{Reference Type}: Journal Article
{Title}: LDHB contributes to the regulation of lactate levels and basal insulin secretion in human pancreatic β cells.
{Author}: Cuozzo F;Viloria K;Shilleh AH;Nasteska D;Frazer-Morris C;Tong J;Jiao Z;Boufersaoui A;Marzullo B;Rosoff DB;Smith HR;Bonner C;Kerr-Conte J;Pattou F;Nano R;Piemonti L;Johnson PRV;Spiers R;Roberts J;Lavery GG;Clark A;Ceresa CDL;Ray DW;Hodson L;Davies AP;Rutter GA;Oshima M;Scharfmann R;Merrins MJ;Akerman I;Tennant DA;Ludwig C;Hodson DJ;
{Journal}: Cell Rep
{Volume}: 43
{Issue}: 4
{Year}: 2024 Apr 23
暂无{DOI}: 10.1016/j.celrep.2024.114047
{Abstract}: Using 13C6 glucose labeling coupled to gas chromatography-mass spectrometry and 2D 1H-13C heteronuclear single quantum coherence NMR spectroscopy, we have obtained a comparative high-resolution map of glucose fate underpinning β cell function.
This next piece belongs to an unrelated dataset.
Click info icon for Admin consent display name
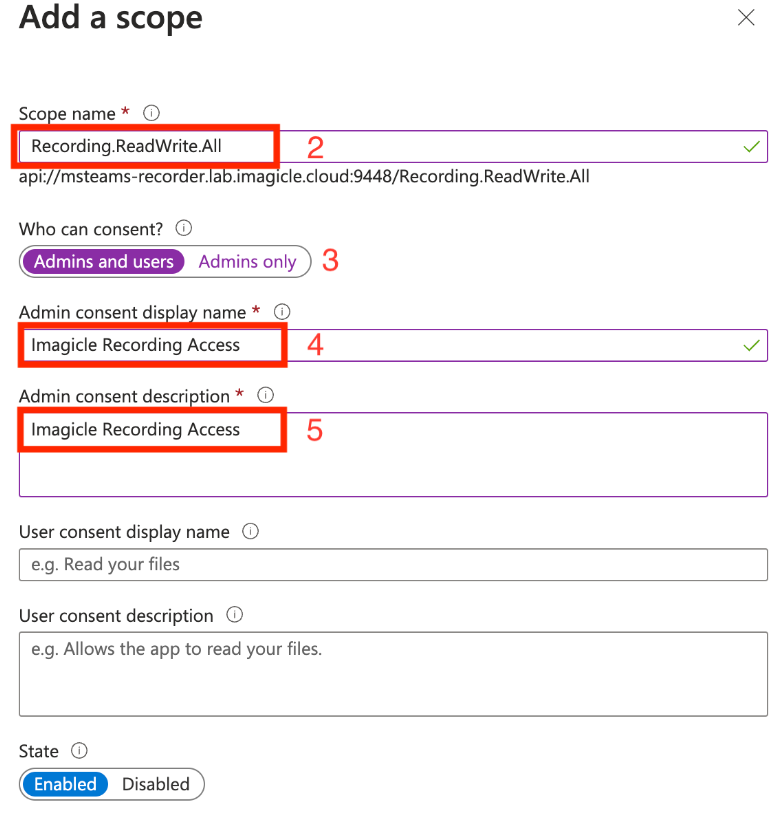The width and height of the screenshot is (778, 816). [x=282, y=312]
In both mouse and human islets, the contribution of glucose to the tricarboxylic acid (TCA) cycle is similar. Pyruvate fueling of the TCA cycle is primarily mediated by the activity of pyruvate dehydrogenase, with lower flux through pyruvate carboxylase. While the conversion of pyruvate to lactate by lactate dehydrogenase (LDH) can be detected in islets of both species, lactate accumulation is 6-fold higher in human islets. Human islets express LDH, with low-moderate LDHA expression and β cell-specific LDHB expression. LDHB inhibition amplifies LDHA-dependent lactate generation in mouse and human β cells and increases basal insulin release. Lastly, cis-instrument Mendelian randomization shows that low LDHB expression levels correlate with elevated fasting insulin in humans. Thus, LDHB limits lactate generation in β cells to maintain appropriate insulin release.